[Stored data]
Content starts
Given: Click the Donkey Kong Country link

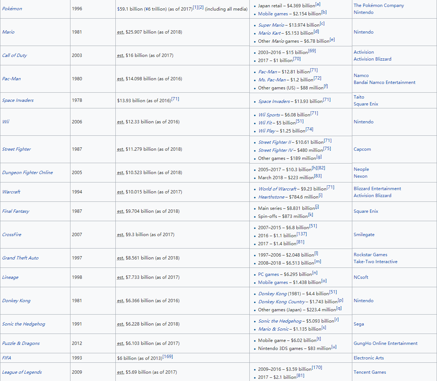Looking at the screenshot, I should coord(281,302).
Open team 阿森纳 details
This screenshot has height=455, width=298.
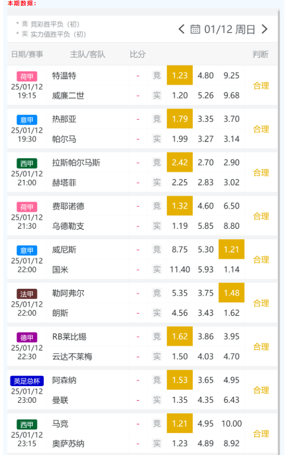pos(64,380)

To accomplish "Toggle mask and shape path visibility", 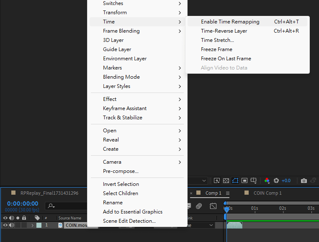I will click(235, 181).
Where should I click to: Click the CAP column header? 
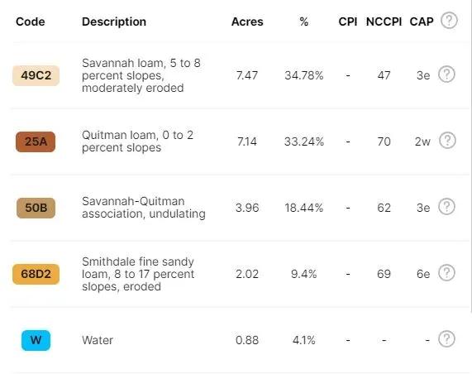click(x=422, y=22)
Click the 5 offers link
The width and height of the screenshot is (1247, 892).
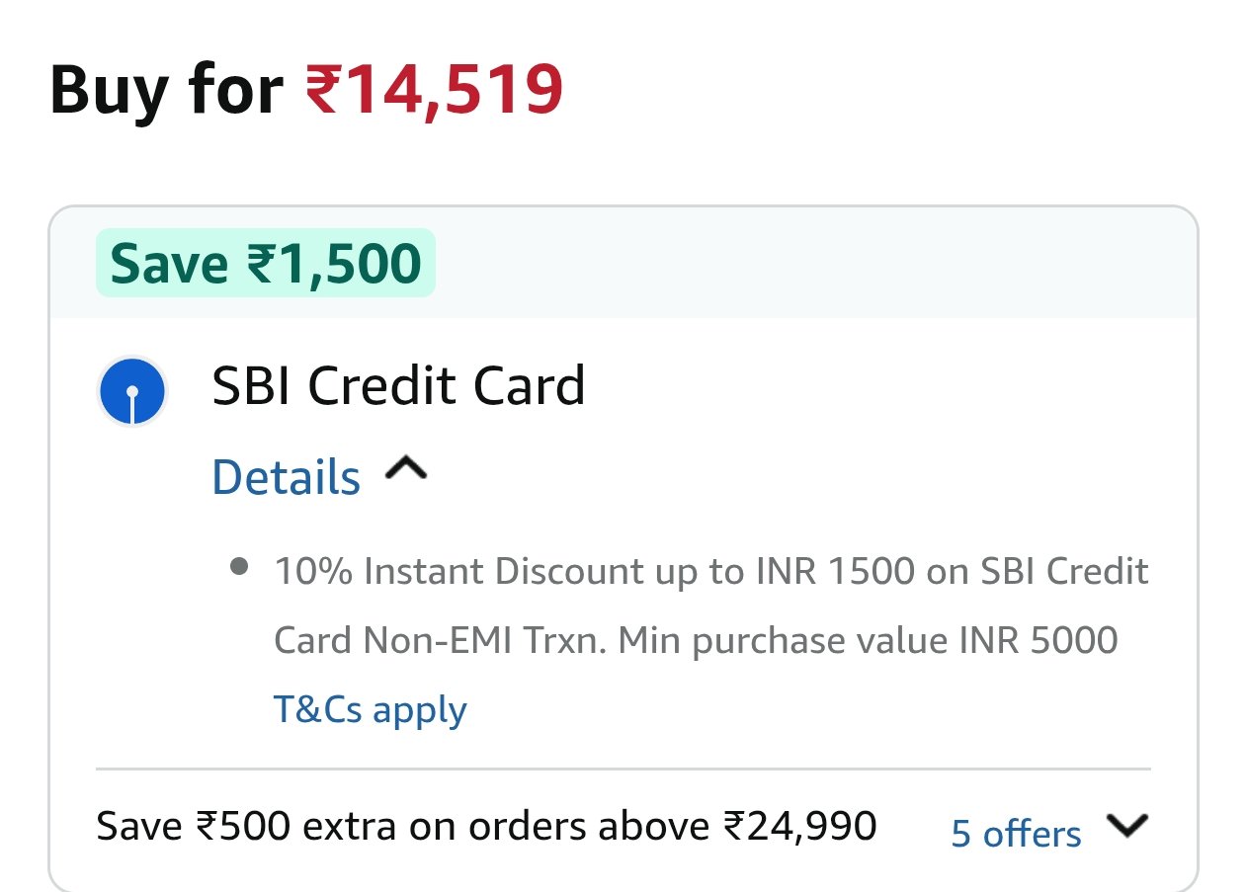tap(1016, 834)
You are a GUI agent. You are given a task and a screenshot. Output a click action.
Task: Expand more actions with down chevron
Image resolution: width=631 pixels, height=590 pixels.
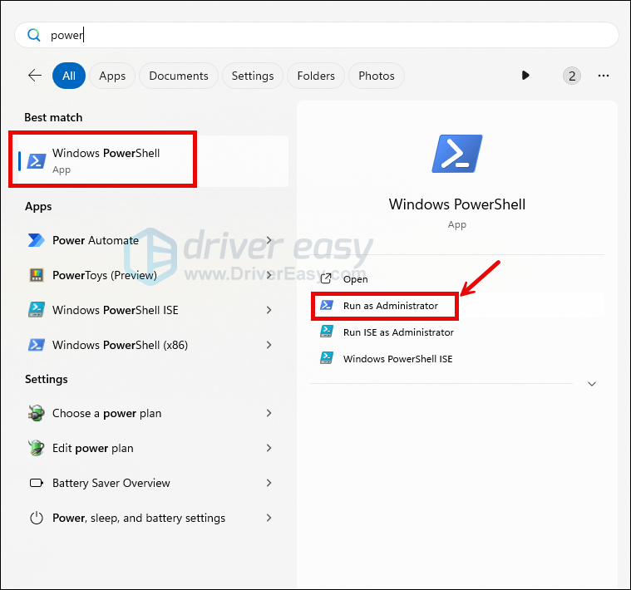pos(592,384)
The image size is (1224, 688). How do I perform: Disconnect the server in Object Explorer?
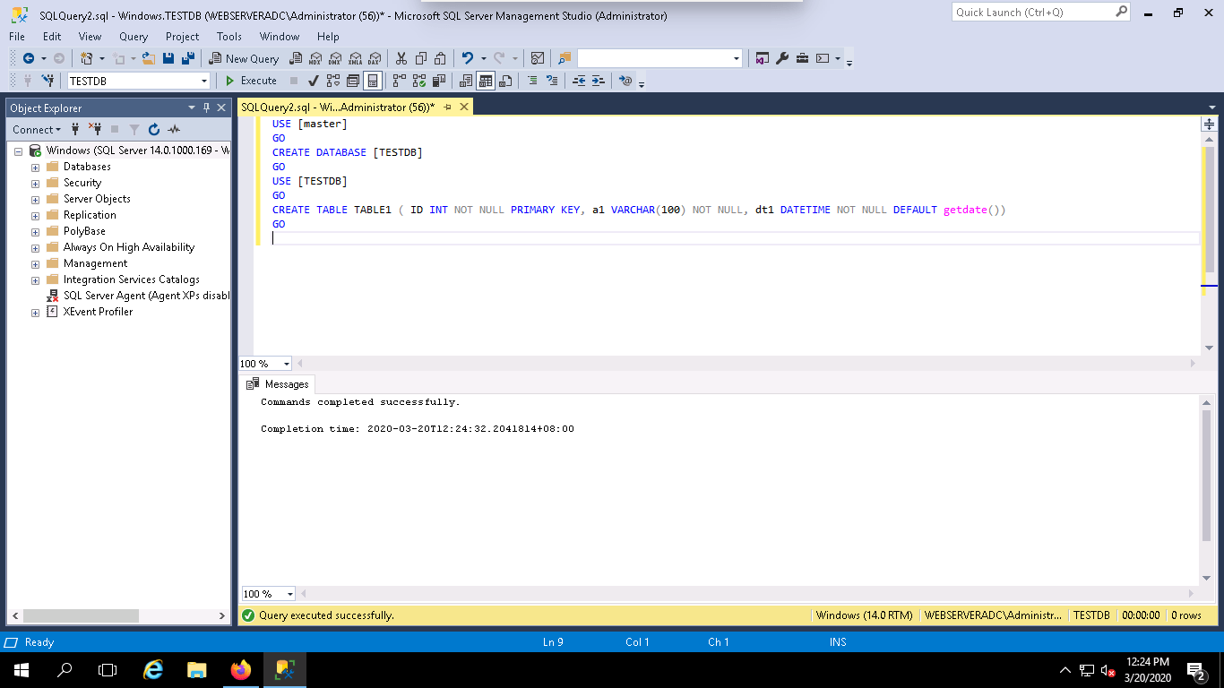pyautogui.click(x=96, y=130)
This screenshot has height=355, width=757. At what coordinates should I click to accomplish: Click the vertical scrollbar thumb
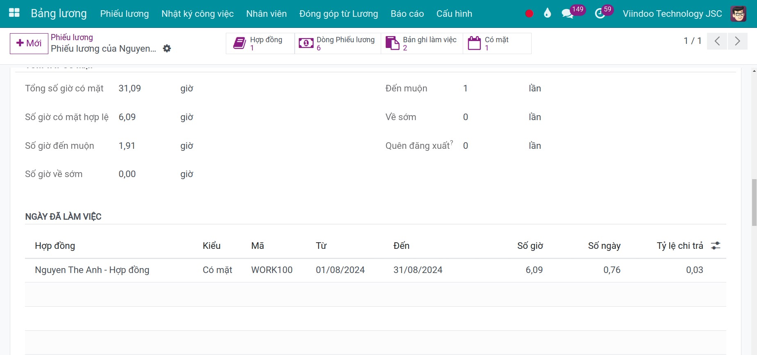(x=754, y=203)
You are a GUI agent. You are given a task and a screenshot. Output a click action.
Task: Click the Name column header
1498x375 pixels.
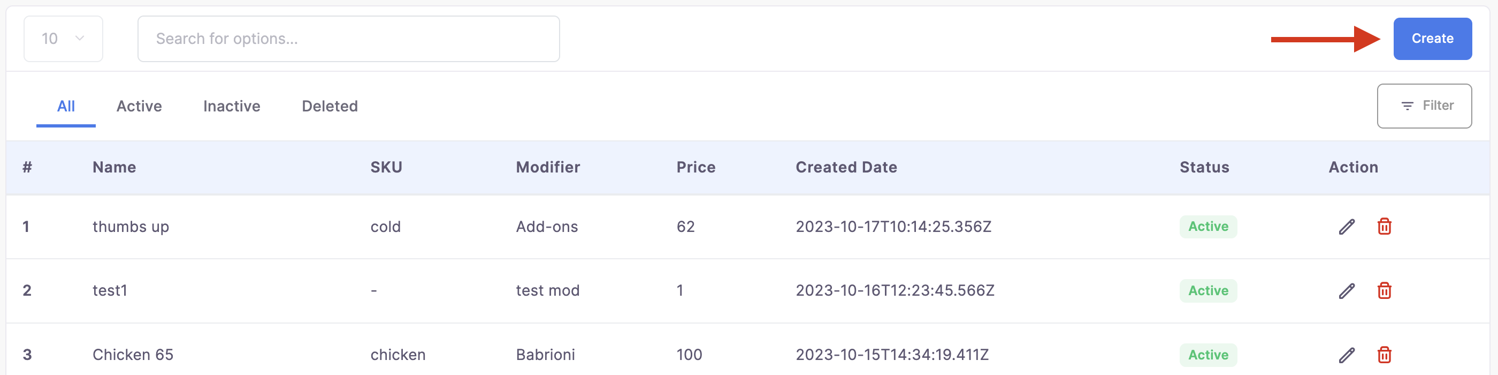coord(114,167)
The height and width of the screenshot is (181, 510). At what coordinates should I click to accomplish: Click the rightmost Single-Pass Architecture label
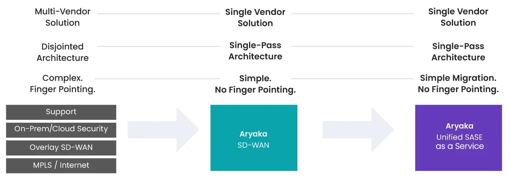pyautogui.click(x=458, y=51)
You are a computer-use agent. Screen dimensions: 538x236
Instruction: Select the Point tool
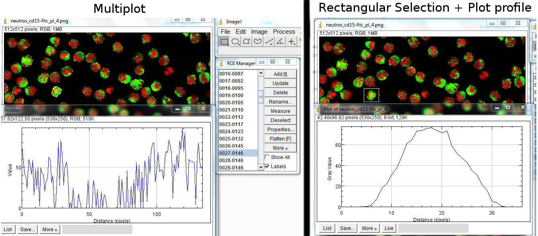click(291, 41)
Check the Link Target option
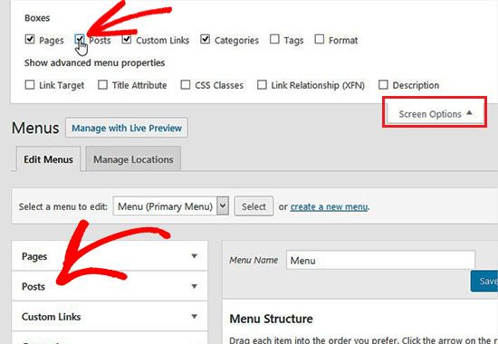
Content ends
Content starts
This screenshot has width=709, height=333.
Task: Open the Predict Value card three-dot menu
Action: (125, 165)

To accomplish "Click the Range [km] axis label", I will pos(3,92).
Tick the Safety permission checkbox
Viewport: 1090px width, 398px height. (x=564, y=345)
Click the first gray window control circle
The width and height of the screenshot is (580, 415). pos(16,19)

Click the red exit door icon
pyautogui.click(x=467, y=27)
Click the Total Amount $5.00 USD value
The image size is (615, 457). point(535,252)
Content ends
### Exercise
Starting at the line above that contains "1498x375 pixels.", transcribe every line exactly through the line that contains "Check the Link Target option", including that last one, and skip the pictures.

### Reply
1498x375 pixels.
coord(114,167)
The height and width of the screenshot is (181, 510). At what coordinates should I click to accomplish: Click the rightmost Single-Pass Architecture label
pyautogui.click(x=458, y=51)
You are a computer-use agent. Screen dimensions: 538x236
Instruction: Select the Point tool
click(291, 41)
Check the Link Target option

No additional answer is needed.